[Opening Source passage section]

Now, this leads to an apparent problem when you realise fitness landscapes don’t tend to look like the simple one in the picture. Instead, they will tend to look more like this:

Slightly more complex fitness landscape

The problem being, of course, that if a species gets stuck on a minor peak, it has no way of getting off it and making it to the highest one. This would lead to niche overloading, which would mean the fitness landscape would change because suddenly lack of resources would mean that there is less and less of an advantage to that combination of traits, which would lead to the peak eventually levelling off and perhaps turning into a valley, allowing the species to move on to the next peak.
This would entail a lot of individuals dying off in the process, and obviously doesn’t happen, or at the very least isn’t the whole story. So what’s the deal?

[Closing Source passage section]
[Opening Given data section]

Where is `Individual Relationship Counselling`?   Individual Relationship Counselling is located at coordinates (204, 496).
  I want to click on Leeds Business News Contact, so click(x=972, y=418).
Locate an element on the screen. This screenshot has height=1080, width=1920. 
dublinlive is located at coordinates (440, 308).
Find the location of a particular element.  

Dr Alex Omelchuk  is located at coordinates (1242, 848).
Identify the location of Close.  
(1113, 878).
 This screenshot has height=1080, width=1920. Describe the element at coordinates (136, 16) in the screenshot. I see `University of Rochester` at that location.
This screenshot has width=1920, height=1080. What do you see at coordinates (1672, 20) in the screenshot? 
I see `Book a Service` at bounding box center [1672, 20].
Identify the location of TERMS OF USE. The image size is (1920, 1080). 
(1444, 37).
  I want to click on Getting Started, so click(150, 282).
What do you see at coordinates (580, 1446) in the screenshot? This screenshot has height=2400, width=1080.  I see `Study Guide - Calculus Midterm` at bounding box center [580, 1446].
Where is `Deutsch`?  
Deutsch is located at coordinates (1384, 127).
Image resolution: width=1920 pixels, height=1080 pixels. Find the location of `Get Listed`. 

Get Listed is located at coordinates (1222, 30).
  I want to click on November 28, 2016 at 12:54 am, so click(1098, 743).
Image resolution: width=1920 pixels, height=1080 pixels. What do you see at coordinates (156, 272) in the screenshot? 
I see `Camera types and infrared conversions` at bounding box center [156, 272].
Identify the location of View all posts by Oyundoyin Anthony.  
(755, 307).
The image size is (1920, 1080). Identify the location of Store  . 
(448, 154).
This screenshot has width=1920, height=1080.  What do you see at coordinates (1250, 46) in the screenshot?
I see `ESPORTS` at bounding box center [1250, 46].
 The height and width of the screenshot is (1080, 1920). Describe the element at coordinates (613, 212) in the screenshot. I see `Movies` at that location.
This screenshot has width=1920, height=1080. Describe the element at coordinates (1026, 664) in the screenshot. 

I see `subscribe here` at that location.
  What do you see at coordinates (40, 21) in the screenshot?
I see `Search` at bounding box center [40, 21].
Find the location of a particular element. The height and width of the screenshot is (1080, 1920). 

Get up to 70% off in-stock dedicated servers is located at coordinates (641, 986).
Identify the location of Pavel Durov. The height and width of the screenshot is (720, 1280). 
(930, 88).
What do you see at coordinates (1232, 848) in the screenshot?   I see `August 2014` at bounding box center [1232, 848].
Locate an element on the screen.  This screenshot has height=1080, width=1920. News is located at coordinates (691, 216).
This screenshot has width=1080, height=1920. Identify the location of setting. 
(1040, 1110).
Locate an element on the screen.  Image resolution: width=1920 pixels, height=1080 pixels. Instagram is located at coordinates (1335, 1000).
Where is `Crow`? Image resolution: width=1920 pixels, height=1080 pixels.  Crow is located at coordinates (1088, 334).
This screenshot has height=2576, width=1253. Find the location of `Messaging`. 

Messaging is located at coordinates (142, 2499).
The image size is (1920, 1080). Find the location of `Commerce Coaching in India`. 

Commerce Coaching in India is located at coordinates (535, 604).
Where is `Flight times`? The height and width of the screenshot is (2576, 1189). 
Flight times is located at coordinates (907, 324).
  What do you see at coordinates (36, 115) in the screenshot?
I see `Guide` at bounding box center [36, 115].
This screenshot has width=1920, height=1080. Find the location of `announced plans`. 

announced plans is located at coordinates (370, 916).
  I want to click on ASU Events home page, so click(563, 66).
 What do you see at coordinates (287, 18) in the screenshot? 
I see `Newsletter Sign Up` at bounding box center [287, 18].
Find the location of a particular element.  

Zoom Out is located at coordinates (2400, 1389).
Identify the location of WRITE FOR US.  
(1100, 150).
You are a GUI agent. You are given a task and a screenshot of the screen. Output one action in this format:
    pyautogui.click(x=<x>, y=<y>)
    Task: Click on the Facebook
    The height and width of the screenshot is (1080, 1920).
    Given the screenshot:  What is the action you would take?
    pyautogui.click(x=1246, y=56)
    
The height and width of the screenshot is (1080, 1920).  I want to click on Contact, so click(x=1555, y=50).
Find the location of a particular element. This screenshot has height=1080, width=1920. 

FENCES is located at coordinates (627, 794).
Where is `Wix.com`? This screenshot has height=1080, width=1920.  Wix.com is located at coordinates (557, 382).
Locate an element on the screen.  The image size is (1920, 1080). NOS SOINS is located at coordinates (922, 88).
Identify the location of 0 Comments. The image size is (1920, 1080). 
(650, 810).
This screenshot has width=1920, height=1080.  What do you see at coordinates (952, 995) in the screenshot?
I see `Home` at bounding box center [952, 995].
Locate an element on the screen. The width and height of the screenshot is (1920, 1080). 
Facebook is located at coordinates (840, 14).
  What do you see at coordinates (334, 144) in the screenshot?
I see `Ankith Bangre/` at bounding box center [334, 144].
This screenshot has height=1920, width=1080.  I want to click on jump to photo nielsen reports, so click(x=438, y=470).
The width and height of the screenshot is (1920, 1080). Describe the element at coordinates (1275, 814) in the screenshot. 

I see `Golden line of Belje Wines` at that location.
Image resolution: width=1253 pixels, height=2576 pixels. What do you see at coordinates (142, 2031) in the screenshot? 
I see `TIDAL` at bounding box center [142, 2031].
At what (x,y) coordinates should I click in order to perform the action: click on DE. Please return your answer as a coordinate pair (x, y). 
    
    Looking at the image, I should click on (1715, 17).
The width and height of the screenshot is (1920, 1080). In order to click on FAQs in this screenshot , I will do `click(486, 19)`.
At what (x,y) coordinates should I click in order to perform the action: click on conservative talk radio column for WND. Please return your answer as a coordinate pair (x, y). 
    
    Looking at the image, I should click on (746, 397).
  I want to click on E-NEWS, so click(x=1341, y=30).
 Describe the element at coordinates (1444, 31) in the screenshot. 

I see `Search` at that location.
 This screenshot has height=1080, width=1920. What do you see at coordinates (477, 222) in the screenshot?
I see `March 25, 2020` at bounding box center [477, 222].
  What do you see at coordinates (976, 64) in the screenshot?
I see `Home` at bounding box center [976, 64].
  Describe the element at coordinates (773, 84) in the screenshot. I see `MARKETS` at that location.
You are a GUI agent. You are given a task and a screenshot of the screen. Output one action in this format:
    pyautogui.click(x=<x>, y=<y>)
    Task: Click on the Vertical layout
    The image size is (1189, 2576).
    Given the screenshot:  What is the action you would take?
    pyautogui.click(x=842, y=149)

[Closing Given data section]

Complete the following:
(A) In the fitness landscape passage, what could eventually happen to a minor peak once niche overloading sets in?
(B) Write the next part of the fitness landscape passage, starting right after its last sentence.
The listing plays no part in the work here.

Answers by item number:
(A) It could level off and perhaps turn into a valley.

(B)
Well, you should keep in mind that a peak is an optimum; it’s the best of all possible combinations, and natural selection will make the average of the species as a whole trend to it. But a species isn’t composed of average individuals, and the distribution will often look more like this (indicated in red):

Slightly more complex fitness landscape

You don’t have to be the best of all possible worlds to be viable. The world is big enough to accomodate some failures for a bit. And if those failures turn out to be on the slope of a different hill, perhaps eventually their offspring will outcompete the previous optimum. Or, of course, not.

8 Comments

  1. Skatje said,

    Impressive, sir~

  2. rednwhite said,

    This was actually easier to understand than the article on it on the Wiki.

  3. Cairnarvon said,

    I should hope so~
    I didn’t actually check the article until after I wrote this post. My main source of information is Dennett’s Darwin’s Dangerous Idea.

  4. Steve said,

    Hi,

    This is a great post, thank you. Are the images your own or did you source them from somewhere? If they are your own would it be ok if I used them in learning reousrce that would be published openly under creative commons licence? Full attribution would of course be given. If they arent your own, could I ask where you sourced them from?

  5. Cairnarvon said,

    I made them myself, and you’re welcome to use them under a CC attribution/non-commercial license, if you find them useful.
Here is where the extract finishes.